Anthropic Claude 4 API and OpenAI GPT-5 API
The AI models that power the agents are accessed via API — not the chat interfaces, but the programmatic API that lets other software call them. Claude 4 Haiku at $0.25 per million input tokens is the most cost-effective choice for high-volume agent tasks. GPT-5 is used for complex reasoning tasks where quality matters more than speed or cost.
In Make.com, you call the API using the "HTTP" module or the built-in OpenAI/Anthropic modules. Give it a prompt, get a text output, and pass that output to the next module.
n8n — the open-source alternative
For creators who want zero ongoing costs, n8n is a self-hosted workflow builder that runs on a free Oracle Cloud instance (4 ARM cores, 24GB RAM — permanently free). It has all the same capabilities as Make.com but requires 2–3 hours to set up initially.

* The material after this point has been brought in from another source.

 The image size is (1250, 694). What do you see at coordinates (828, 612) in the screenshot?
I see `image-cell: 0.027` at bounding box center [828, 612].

Once running, it costs nothing and has no operation limits.
The three agents running our content business daily
Here's exactly what's automated in our own system — specific and real:
Agent 1: daily trend briefing
Every morning at 7am, a Make.com scenario pulls the top posts from 5 subreddits (r/affiliatemarketing, r/sidehustle, r/AItools, r/passive_income, r/Entrepreneur), runs them through Claude with the prompt "identify the top 3 topics with most engagement and write a 2-sentence brief on each", and posts the result to our Slack #content-ideas channel. Takes 12 minutes to run, zero human time.
Agent 2: blog draft pipeline
When a topic is moved from "ideas" to "approved" in our Notion content calendar, it triggers a Make.com scenario: Claude writes a full outline → Claude expands each section into a draft → draft is saved to Google Docs with formatting → a summary of the draft is posted to Slack for review. Human review and editing still required, but the 2-hour writing time is now a 20-minute editing pass.

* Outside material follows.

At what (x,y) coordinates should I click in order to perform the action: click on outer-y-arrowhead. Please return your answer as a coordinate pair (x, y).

Agent 3: email list subscriber tagging
New Systeme.io subscribers are automatically tagged based on which opt-in page they came from, enrolled in the correct email sequence, and their details logged to a Google Sheet. If a subscriber opens 3+ emails, they're tagged as "engaged" and added to a priority follow-up segment. All automatic, no manual work.
What to build first if you're starting from zero
The highest-value first automation for a content business is the content research agent>. Set up a Make.com scenario that:
- Pulls RSS feeds from 3–5 sources in your niche every morning
- Sends them to Claude with a prompt to identify the top trend and write a 100-word brief
- Emails you the brief at 8am
This takes 45 minutes to build on a free Make.com account. It eliminates the 30–45 minutes most creators spend manually scrolling social media for content ideas each morning. Once it's running, you have a daily brief waiting for you — ready to write.